Real Pain Domination. Il match


La serata davvero notevole. il Mio avversario una specie di celebrita’ in Bulgaria. Dovermi preparare, massaggiare, fare le bende e scaldarmi da solo non mi ha certo giovato. Le scuse stanno a zero, dovevo seguire una strategia ed evitare il contatto e tantomeno il tappeto.PArtono i video di presentazione, chiamano lui, poi e’ il mio turno. Ci saranno 3000 spettatori tutti a sostenere il loro eroe nazionale.
Entro io l’aria e’ gelida ma sono troppo concentrato per farmelo pesare.
Al mio angolo due omini bruttissimi di cui non capivo una parola incontrati 2 minuti prima. Ci chiamano al centro e il gong. Tengo la distanza e lavoro di low kick, vado a segno in modo potente, provo il viso, per un pelo non chiudo alla crocop…
Scambiamo di braccia e lui mi chiude in cintura. Mi abbasso per evitare proiezioni. Sono praticamente con il culo a terra quando il bulgaro mi alza come un pacco e con una rovesciata vista solo nei film mi fa vedere il ring da un’altra prospettiva. Atterro sulla spalla destra che mio malgrado non regge. Continuo con la spalla lussata, a terra provo varie leve e chiavi, ma non ho forza per via dell’arto traditore. Provo a lavorare di bjj ma lui e’ tozzo, corto e molto forte. Riesco a mettere le gambe sui suoi fianchi e provo a spingerlo via per rialzarmi. Non aspettava altro e prendendomi la gamba mi rifila una leva alla caviglia alla velocita’ della luce. Devo battere.

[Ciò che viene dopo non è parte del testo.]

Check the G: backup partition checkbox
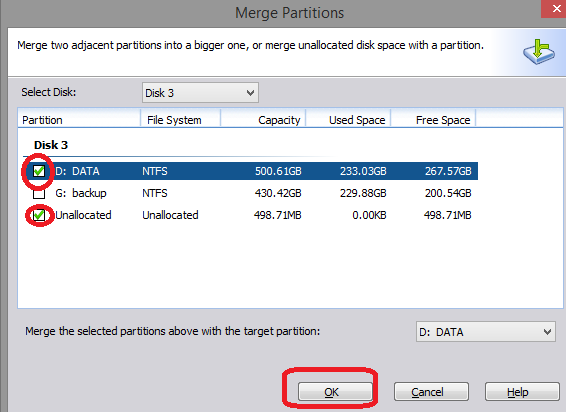Image resolution: width=566 pixels, height=412 pixels. 39,193
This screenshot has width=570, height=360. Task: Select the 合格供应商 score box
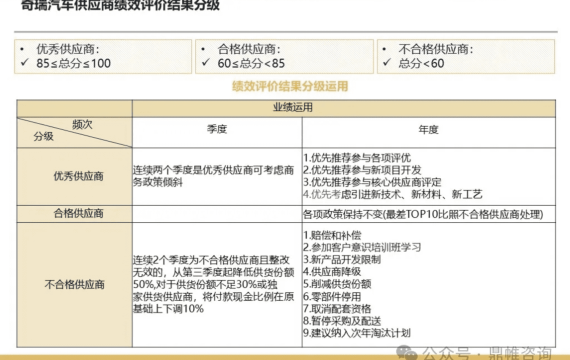tap(284, 56)
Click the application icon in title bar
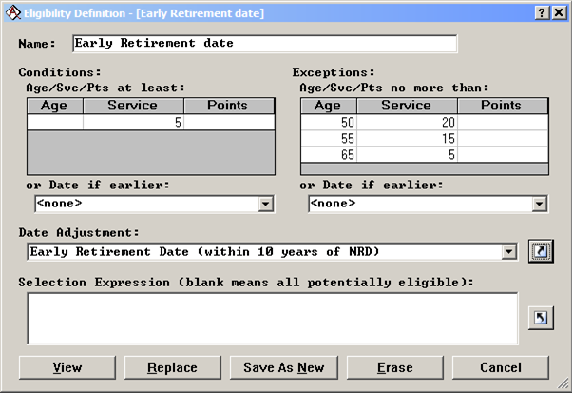The height and width of the screenshot is (394, 572). [13, 13]
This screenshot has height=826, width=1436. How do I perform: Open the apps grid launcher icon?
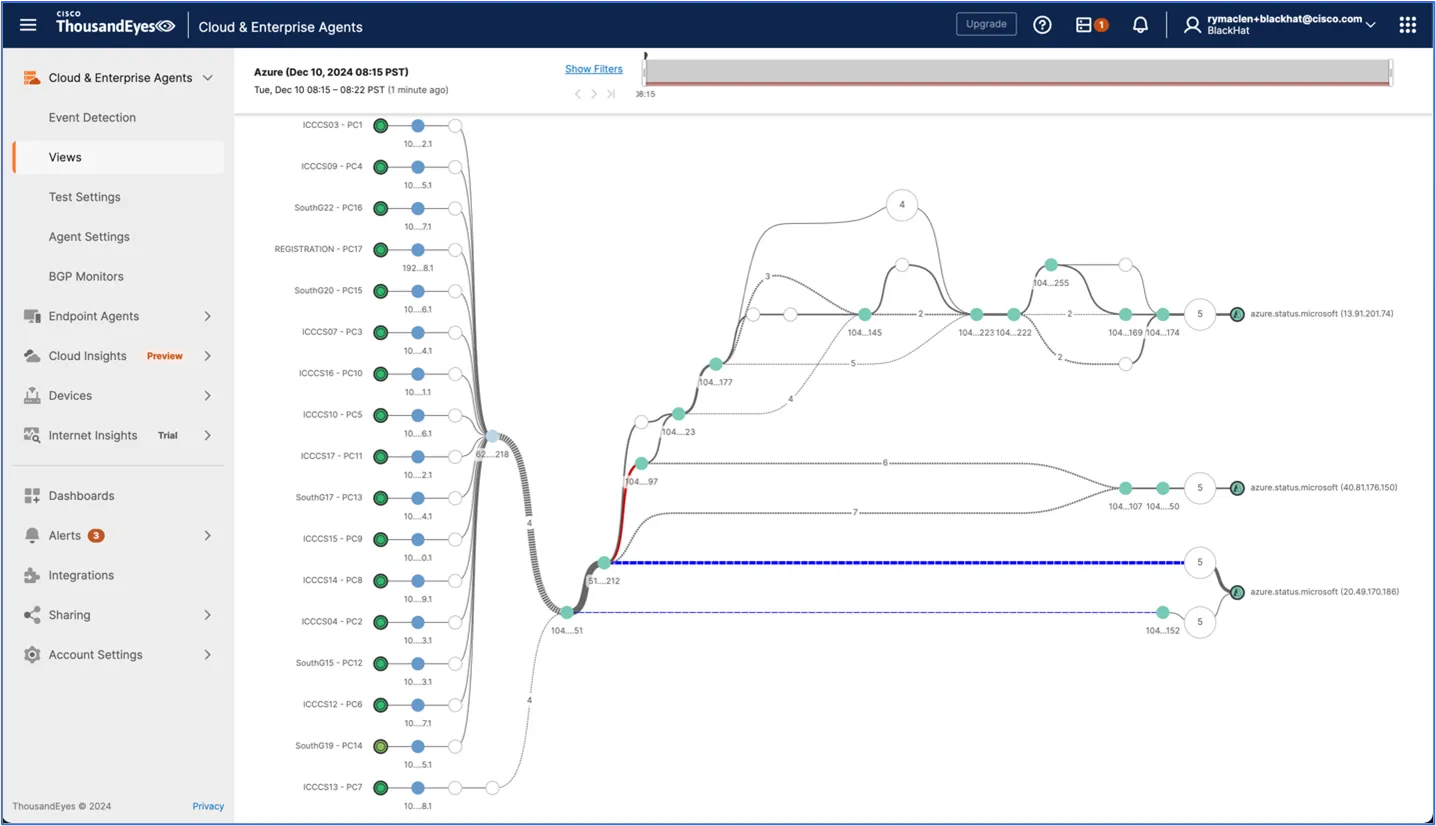pos(1407,25)
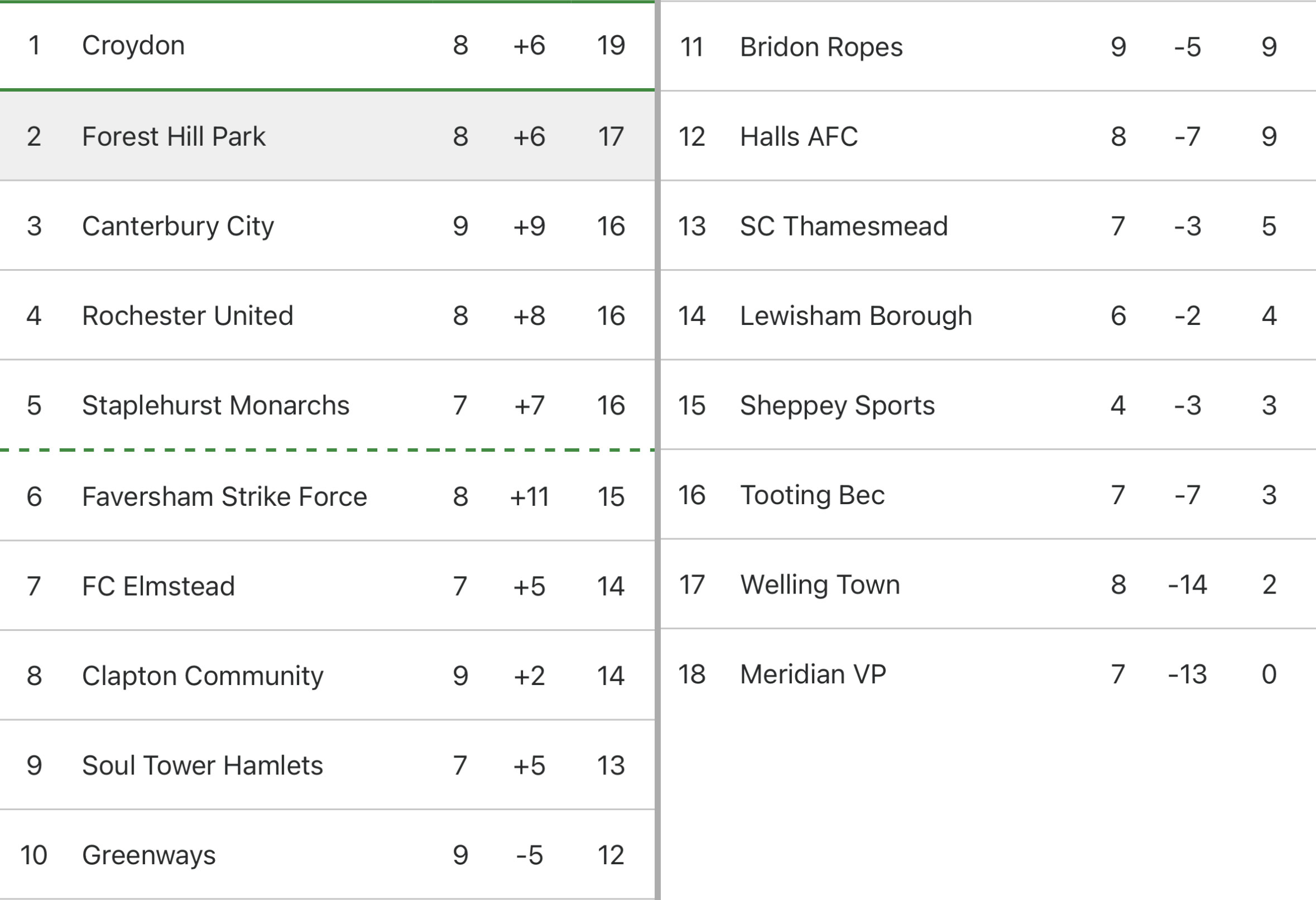Click Croydon's 19 points value
Screen dimensions: 1316x900
611,45
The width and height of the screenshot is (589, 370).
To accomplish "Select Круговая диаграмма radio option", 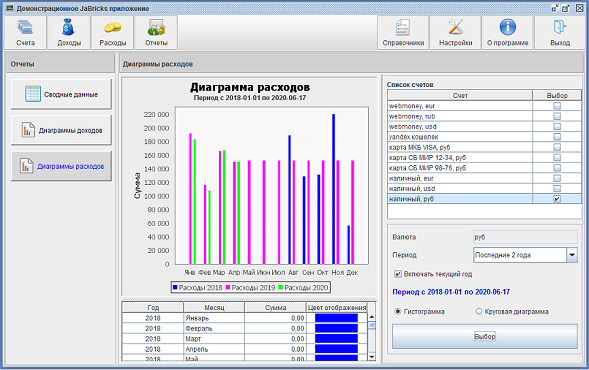I will tap(479, 311).
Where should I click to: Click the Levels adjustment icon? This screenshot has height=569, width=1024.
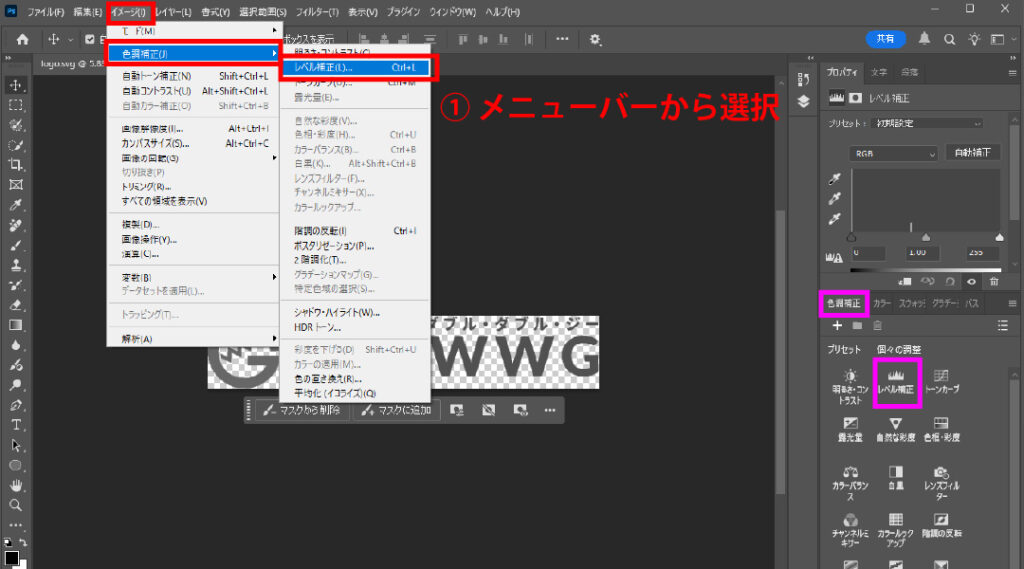coord(895,382)
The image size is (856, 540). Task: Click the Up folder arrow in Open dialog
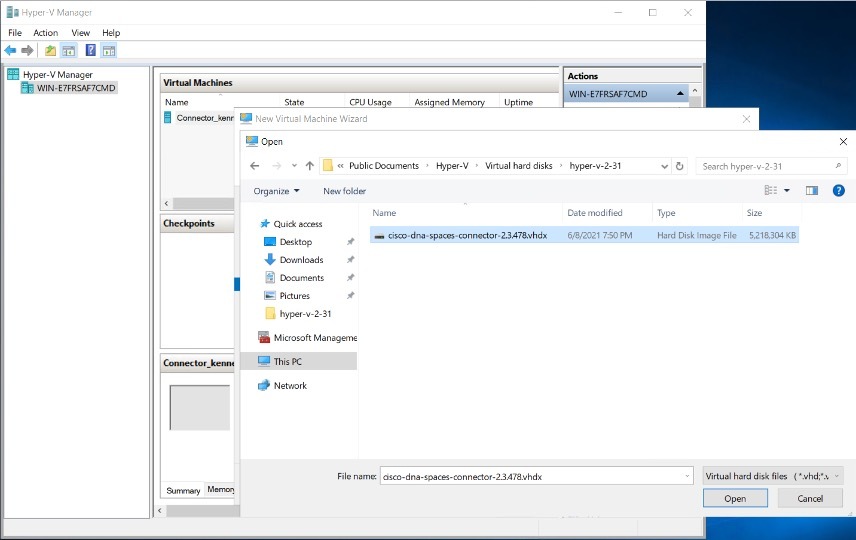[x=310, y=166]
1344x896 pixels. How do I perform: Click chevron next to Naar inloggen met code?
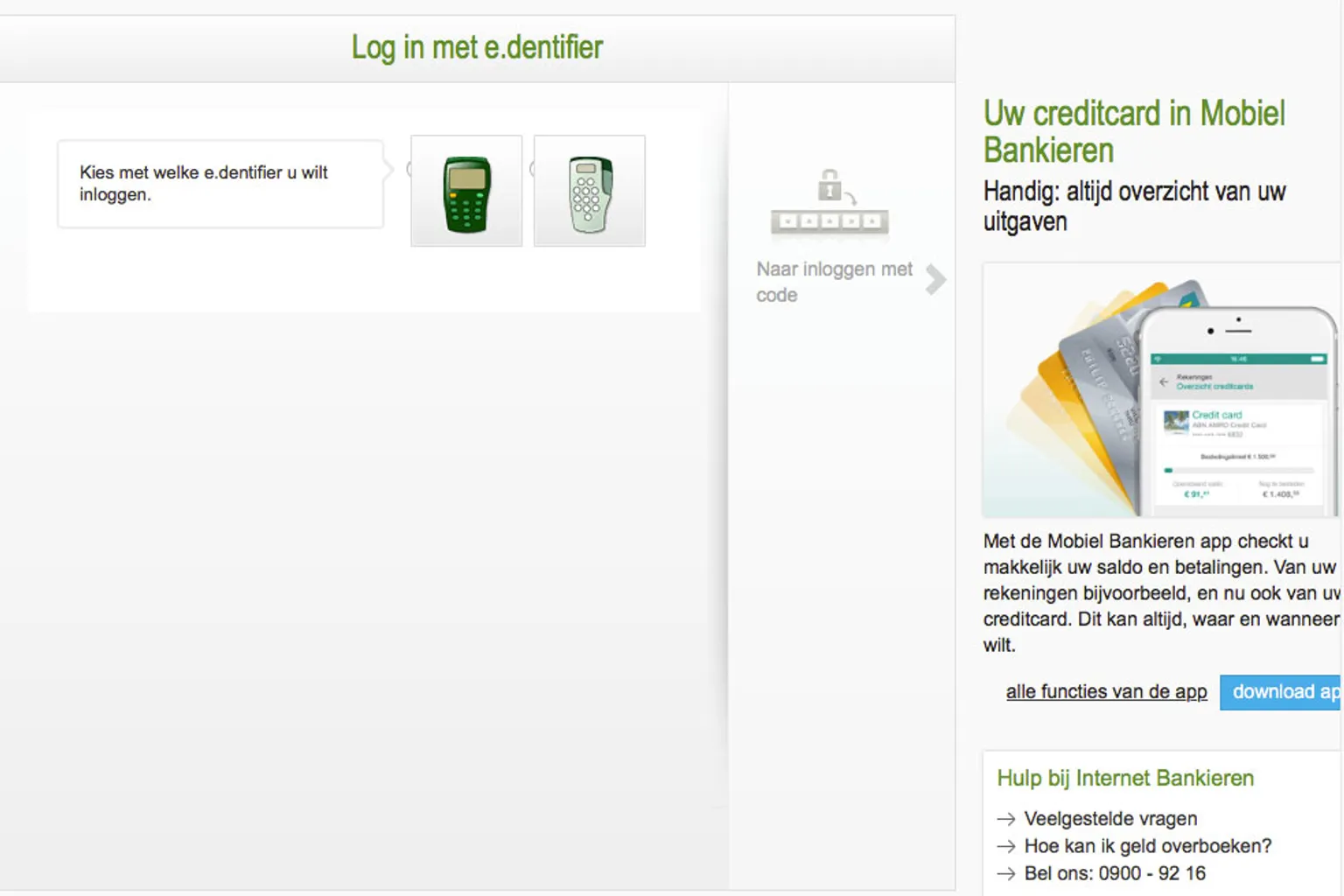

Lui l’avversario piu’ forte mai incontrato, io, la peggiore condizione mentale mai avuta. Ora e’ tempo di vacanza e di scelte. Per certi livelli la preparazione fai da te non porta da nessuna parte; o trovero’ un team serio interessato a me o dovro’ rivalutare il mio futuro agonistico in questo meravoglioso sport. E’ tempo di essere realisti, mio malgrado.